_EXERCISE TEXT:_

⟨

I’ve never dated a married man, but I imagine it feels a lot like dating someone who is in the closet.
Coming into one’s own sexuality can be a beautiful experience. “Coming out” is a time when you are first starting to welcome your own sexual preferences and learning to accept and embrace your most authentic self. Being out and dating someone who is still “in the closet,” however, can not only make you question your own sexual desires, it can also be detrimental to your well-being.
A year ago, I found myself stepping out of the heteronormative closet, all while dating a girl whose actions were slowly, but surely, pulling me back into the closeted darkness.
Olivia, whose name I’ve changed in this article, talked to me about her desire to date girls like she was getting paid for it.
She had dabbled with the idea of dating girls in the past and had even dipped her feet in the Lez pool once or twice before, but for all intents and purposes I was her first female lover, and she was technically mine.
Initially, I thought I was okay with being with someone who was still in the closet, but as time went by, I began to resent her. I began to resent myself. I hated that I allowed myself to be in a relationship that forced me to feel like I was hiding a part of my life that to me, felt so natural. Dating her was the first time I ever felt like a secret, and it was a dirty feeling to say the least.
Olivia was, to borrow a phrase from journalist Jeremy Helligar, chronologically a woman but a girl to the bone, and the three months I dated her were the most mentally and emotionally exhausting of my life.
According to Science Daily, “lesbians, gays and bisexuals (LGBs) who are out to others have lower stress hormone levels and fewer symptoms of anxiety, depression, and burnout, according to researchers. Cortisol is a stress hormone in our body. When chronically strained, cortisol contributes to the ‘wear and tear’ exerted on multiple biological systems.”
Being romantic in private with Olivia and at times pretending like we were merely acquaintances in public caused me to develop severe anxiety and irrational insecurities. Olivia and I couldn’t hold hands or make eye contact for too long, and on social media it appeared to everyone that we were best friends, not lovers, so I longed for the moments when we could be behind closed doors and grew anxious when we weren’t. Only a few of our close friends knew were were dating, but to the world outside our closeted bubble, we were single and ready to mingle, and I often feared Olivia would take advantage of that.

⟩

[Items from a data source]

⟨

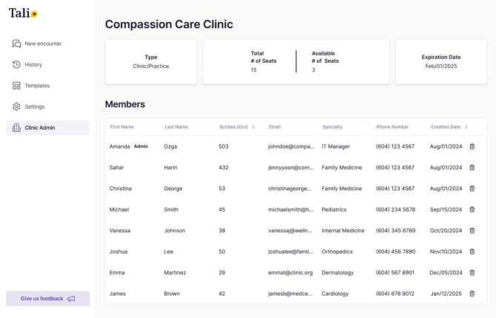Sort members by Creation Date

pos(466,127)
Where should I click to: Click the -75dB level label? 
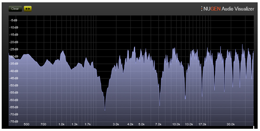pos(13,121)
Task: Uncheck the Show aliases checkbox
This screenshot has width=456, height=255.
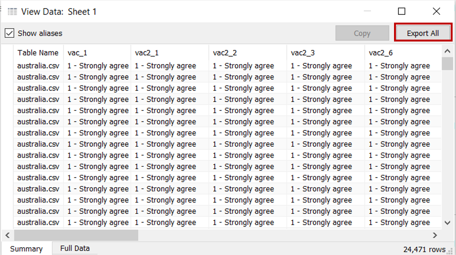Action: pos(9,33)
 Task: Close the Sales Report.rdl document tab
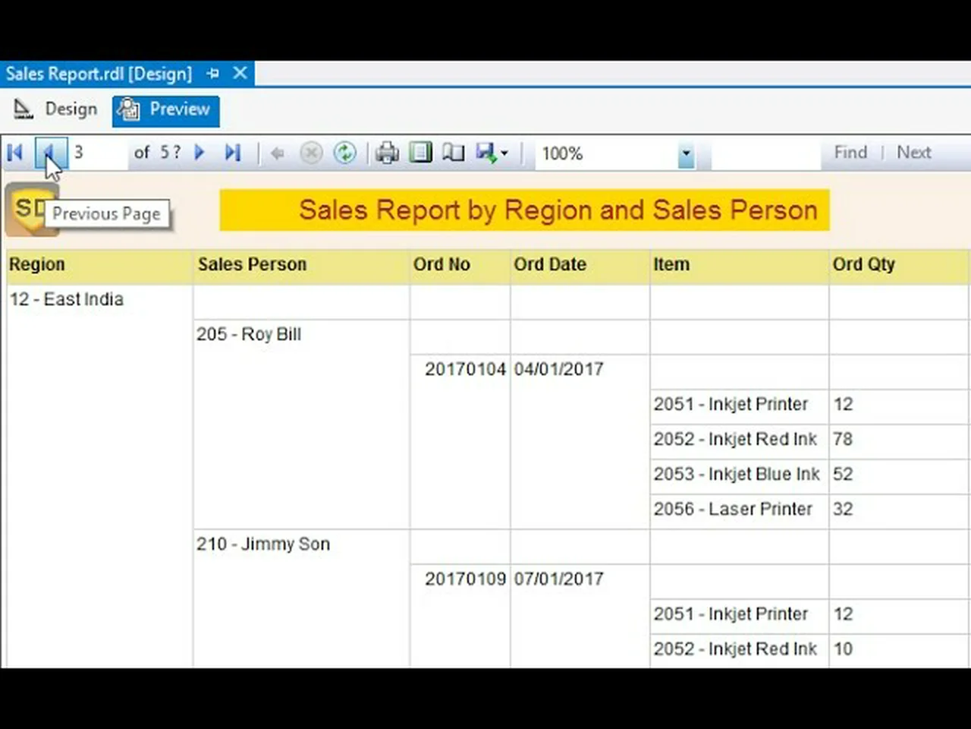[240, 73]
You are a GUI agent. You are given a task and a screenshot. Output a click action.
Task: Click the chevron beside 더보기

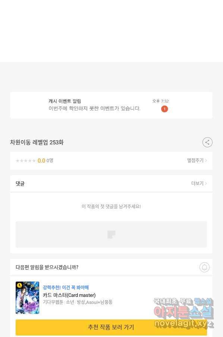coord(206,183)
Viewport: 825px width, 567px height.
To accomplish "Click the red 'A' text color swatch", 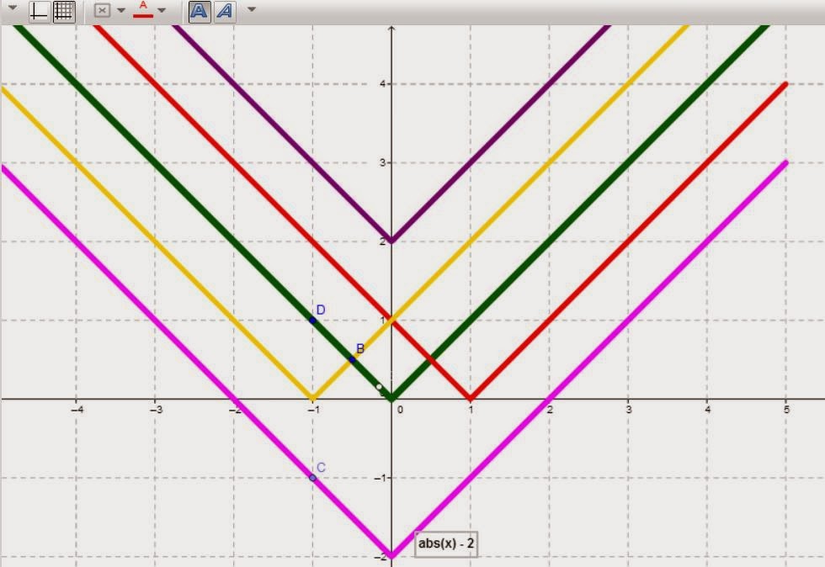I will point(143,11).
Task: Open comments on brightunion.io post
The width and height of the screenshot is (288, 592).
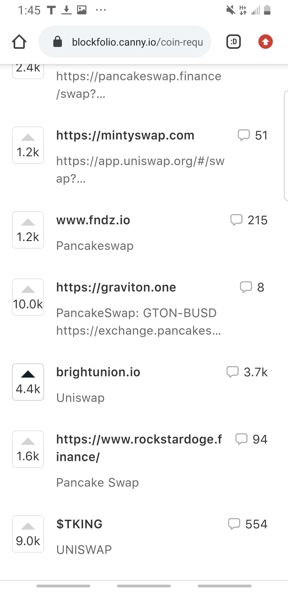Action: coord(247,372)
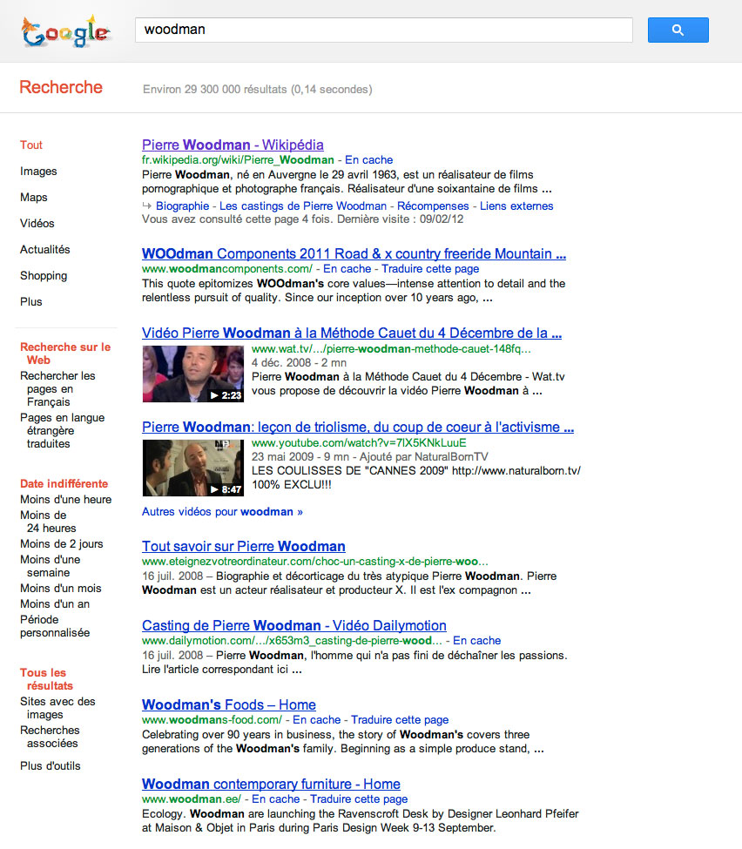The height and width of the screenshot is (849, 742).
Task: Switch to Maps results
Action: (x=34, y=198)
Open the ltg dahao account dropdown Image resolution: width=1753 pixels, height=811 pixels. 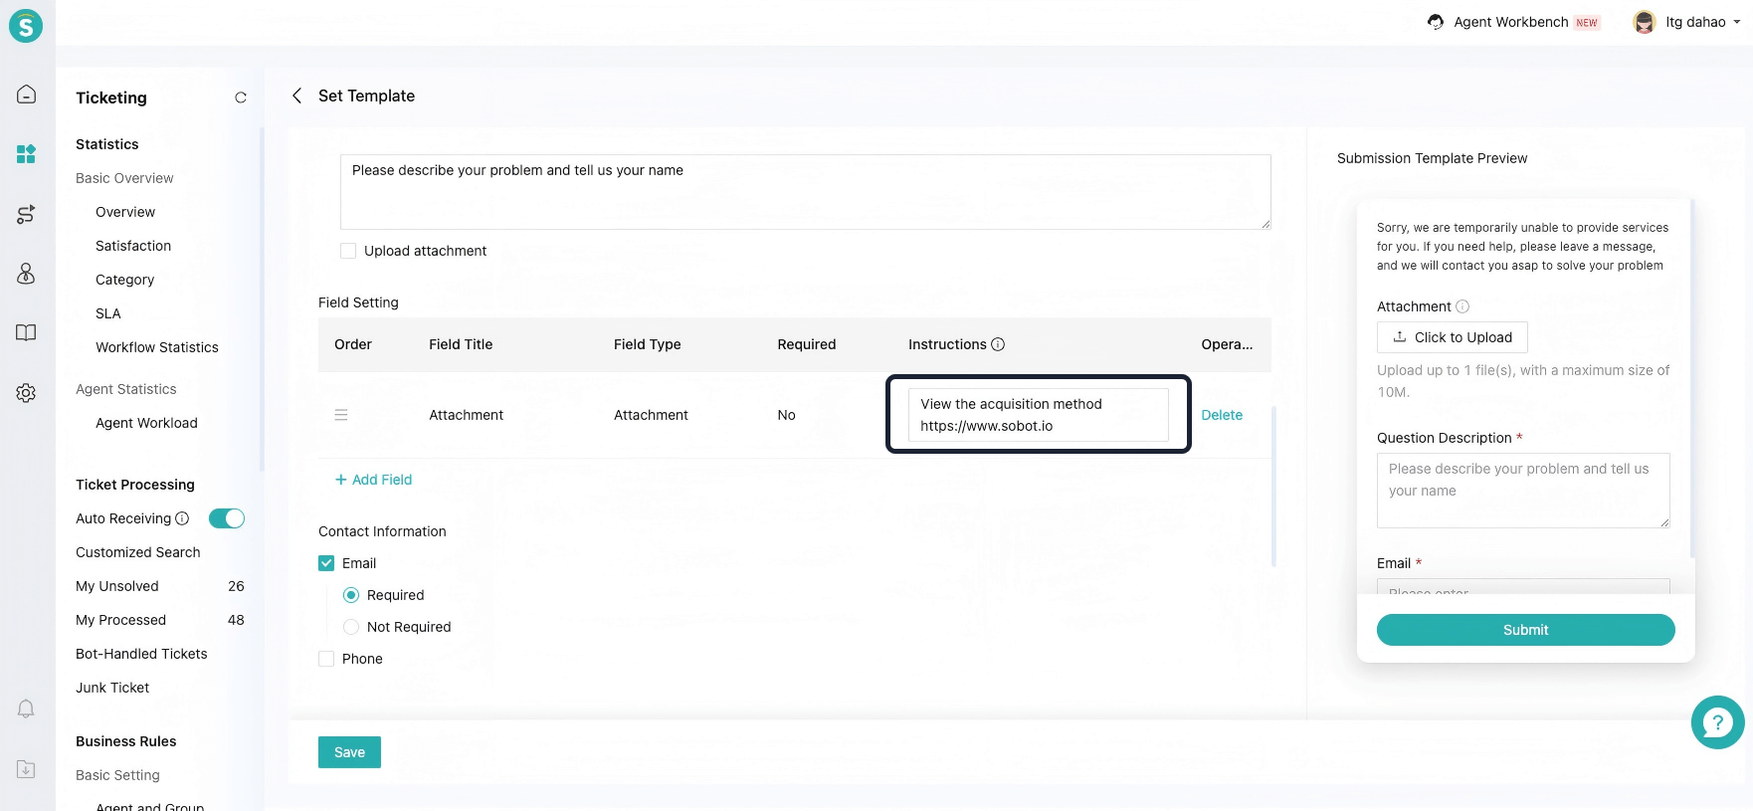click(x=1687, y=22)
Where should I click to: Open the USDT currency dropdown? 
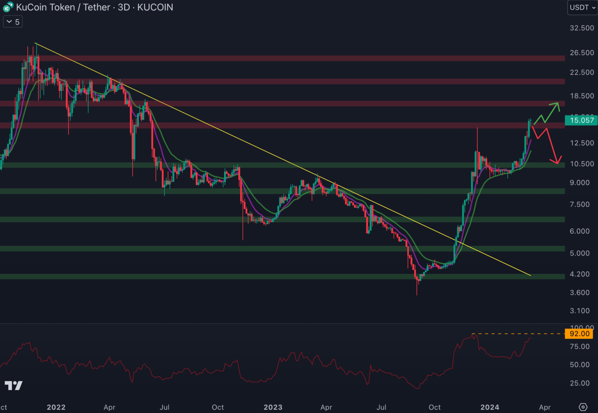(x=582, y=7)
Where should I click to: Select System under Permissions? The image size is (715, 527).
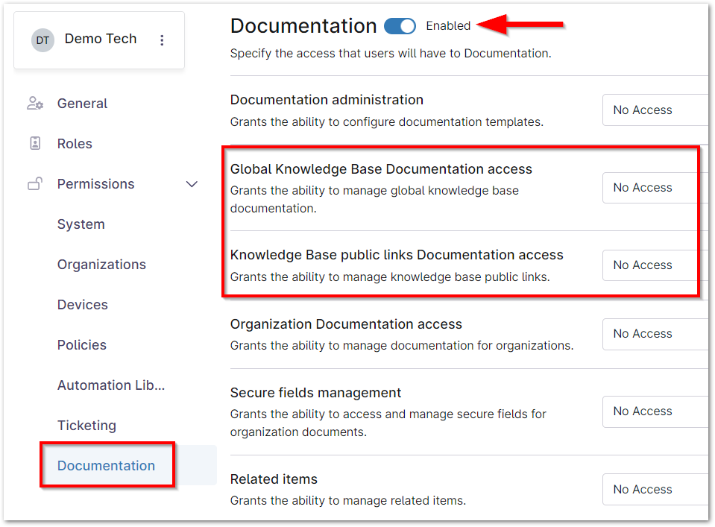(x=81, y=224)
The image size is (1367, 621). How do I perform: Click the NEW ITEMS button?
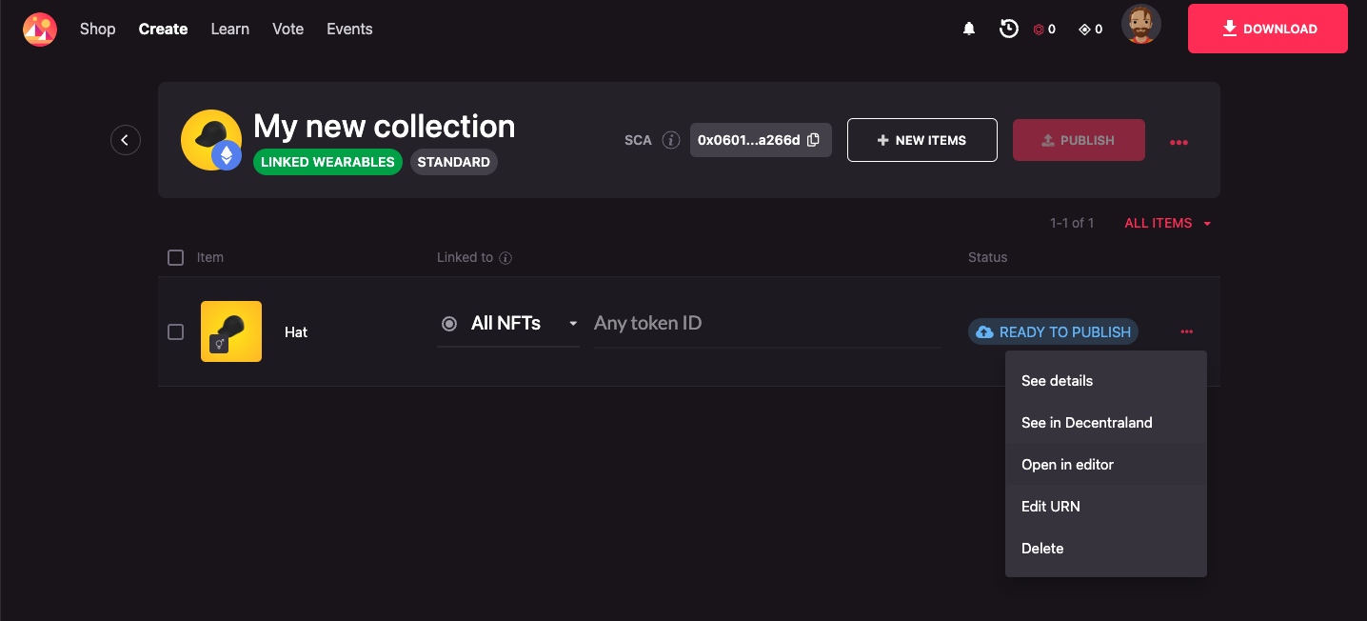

⟩

_TASK BRIEF:_
Please answer these questions from the essay about dating someone in the closet, one per line:
1. How long did the writer date Olivia?
2. Which publication does the essay quote on stress hormone levels?
3. On social media, what did the two of them appear to be to everyone?

_ANSWER BOX:_
1. Three months
2. Science Daily
3. Best friends